Adam Russell, an anthropologist and program manager at the Department of Defense’s mad-science division Darpa, laughs at the suggestion that he is trying to build a real, live, bullshit detector. But he doesn’t really seem to think it’s funny. The quite serious call for proposals Russell just sent out on Darpa stationery asks people—anyone! Even you!—for ways to determine what findings from the social and behavioral sciences are actually, you know, true. Or in his construction: “credible.”
Even for Darpa, that’s a big ask. The DoD has plenty of good reasons to want to know what social science to believe. But plenty more is at stake here. Darpa’s asking for a system that can solve one of the most urgent philosophical problems of our time: How do you know what’s true when science, the news, and social media all struggle with errors, advertising, propaganda, and lies?
Take a scientific claim. Do some kind of operation on it. Determine whether the claim is right enough to act on. So … a bullshit detector?

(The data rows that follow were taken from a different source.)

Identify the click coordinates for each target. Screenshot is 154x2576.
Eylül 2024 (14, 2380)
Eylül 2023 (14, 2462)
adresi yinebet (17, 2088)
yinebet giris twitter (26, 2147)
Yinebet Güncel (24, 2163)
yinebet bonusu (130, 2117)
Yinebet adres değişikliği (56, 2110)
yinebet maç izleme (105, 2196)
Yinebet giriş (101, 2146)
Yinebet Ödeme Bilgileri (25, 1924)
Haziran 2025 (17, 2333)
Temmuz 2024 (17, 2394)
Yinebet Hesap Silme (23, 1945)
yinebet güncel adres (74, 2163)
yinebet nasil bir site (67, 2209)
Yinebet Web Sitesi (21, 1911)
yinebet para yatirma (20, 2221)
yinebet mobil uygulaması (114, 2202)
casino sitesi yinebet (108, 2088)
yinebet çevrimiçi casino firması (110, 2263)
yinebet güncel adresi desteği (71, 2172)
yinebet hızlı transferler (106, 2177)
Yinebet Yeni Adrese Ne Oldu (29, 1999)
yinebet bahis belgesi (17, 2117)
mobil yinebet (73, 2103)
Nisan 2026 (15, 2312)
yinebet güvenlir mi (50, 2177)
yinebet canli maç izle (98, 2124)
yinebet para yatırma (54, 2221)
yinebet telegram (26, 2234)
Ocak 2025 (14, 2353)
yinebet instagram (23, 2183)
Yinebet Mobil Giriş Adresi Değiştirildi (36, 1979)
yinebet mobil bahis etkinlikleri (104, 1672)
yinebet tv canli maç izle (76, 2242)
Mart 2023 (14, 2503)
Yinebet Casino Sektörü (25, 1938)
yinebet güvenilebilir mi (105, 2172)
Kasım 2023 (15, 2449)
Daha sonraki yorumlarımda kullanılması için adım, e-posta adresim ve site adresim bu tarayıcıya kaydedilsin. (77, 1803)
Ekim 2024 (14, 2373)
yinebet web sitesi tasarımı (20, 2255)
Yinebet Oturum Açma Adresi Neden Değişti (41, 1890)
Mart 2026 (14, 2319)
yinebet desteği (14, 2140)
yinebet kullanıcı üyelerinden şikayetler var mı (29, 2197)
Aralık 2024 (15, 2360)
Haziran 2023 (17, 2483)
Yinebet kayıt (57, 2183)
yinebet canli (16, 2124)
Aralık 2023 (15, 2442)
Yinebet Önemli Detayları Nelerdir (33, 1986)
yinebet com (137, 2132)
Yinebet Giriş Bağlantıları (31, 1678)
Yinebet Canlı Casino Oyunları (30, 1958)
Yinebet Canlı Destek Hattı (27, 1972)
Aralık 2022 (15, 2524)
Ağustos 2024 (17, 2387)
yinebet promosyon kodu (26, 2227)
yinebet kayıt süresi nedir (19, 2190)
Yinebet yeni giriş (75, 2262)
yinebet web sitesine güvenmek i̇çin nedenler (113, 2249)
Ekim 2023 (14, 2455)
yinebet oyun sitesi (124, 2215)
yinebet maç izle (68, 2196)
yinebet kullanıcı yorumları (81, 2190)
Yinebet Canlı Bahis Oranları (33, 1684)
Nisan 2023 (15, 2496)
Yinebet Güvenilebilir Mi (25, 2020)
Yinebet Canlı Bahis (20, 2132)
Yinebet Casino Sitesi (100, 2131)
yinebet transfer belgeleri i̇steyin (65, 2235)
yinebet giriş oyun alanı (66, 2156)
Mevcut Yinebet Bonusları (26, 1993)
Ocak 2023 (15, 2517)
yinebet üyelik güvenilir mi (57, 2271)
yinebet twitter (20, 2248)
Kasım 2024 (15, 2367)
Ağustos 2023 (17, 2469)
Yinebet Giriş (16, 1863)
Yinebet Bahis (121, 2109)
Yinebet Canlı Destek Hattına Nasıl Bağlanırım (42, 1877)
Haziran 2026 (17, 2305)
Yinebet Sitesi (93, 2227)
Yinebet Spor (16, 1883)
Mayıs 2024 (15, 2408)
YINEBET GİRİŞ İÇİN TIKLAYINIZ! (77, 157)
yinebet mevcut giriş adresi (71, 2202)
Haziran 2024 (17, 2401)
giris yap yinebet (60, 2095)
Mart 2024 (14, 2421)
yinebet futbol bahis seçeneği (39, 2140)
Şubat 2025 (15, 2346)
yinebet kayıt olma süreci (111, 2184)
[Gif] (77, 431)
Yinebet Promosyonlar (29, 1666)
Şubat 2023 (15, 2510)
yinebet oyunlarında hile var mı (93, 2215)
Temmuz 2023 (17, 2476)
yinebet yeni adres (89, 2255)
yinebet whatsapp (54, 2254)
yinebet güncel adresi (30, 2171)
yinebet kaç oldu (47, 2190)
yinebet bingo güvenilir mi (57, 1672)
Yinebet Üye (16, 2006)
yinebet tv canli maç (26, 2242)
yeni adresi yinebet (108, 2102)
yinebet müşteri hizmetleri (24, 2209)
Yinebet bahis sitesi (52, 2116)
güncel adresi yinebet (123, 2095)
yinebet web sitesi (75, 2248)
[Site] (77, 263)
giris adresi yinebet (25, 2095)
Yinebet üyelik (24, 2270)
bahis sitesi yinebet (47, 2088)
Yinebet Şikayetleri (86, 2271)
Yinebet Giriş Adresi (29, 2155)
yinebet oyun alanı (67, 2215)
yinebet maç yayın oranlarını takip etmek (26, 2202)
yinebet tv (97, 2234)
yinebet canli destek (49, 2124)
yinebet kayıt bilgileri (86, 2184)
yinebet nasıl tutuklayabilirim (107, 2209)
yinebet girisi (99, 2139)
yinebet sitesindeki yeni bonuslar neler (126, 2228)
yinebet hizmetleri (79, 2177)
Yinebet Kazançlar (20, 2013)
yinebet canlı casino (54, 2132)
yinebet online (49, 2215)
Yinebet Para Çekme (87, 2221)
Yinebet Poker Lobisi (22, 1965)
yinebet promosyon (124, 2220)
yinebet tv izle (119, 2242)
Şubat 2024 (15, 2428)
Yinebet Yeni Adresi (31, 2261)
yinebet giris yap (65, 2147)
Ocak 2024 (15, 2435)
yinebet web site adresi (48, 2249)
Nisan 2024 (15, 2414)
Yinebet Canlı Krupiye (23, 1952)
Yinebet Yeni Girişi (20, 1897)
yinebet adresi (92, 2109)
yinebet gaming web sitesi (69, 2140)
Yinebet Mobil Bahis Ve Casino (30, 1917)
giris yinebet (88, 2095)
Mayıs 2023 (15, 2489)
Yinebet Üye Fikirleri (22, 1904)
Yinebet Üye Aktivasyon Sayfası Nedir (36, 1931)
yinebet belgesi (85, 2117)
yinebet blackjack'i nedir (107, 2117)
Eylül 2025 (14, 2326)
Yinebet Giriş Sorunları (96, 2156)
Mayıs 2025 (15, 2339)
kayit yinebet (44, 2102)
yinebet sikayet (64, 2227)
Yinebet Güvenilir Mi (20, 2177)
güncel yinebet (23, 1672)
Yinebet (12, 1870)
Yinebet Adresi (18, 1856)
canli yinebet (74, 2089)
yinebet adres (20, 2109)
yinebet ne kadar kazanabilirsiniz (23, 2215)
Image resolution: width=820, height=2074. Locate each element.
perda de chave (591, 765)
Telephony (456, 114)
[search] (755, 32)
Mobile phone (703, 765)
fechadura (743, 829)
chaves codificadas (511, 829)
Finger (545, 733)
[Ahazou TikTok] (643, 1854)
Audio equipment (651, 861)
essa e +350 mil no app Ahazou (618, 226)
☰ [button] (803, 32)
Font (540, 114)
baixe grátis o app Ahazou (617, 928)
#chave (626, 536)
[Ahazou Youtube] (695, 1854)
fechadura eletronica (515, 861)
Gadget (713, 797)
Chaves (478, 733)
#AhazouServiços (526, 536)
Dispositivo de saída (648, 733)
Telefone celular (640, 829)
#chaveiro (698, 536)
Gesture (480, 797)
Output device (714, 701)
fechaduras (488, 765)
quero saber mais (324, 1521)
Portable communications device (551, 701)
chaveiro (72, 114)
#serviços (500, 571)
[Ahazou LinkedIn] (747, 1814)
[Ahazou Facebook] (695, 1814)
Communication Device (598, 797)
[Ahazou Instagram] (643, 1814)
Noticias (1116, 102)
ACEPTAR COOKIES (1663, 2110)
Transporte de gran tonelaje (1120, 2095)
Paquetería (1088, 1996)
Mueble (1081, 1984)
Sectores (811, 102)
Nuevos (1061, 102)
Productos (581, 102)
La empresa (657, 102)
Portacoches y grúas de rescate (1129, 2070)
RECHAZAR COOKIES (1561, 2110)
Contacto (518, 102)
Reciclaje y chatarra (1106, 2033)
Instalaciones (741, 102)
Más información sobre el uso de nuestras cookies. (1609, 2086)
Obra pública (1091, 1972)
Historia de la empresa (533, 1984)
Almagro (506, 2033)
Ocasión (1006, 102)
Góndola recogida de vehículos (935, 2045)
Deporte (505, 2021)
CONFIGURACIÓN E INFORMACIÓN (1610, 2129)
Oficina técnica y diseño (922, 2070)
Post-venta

“I wouldn’t characterize it that way, and I think it’s important not to,” Russell says. He doesn’t want to contribute to cynicism that lets people think if scientists admit uncertainty, that means they can’t be trusted. “I have a deep faith that there is real science. It’s not that we know nothing about the world.” Science is still the best way of knowing stuff. Darpa just wants to know what stuff science is really sure about, and how it knows it. And how it knows it knows it.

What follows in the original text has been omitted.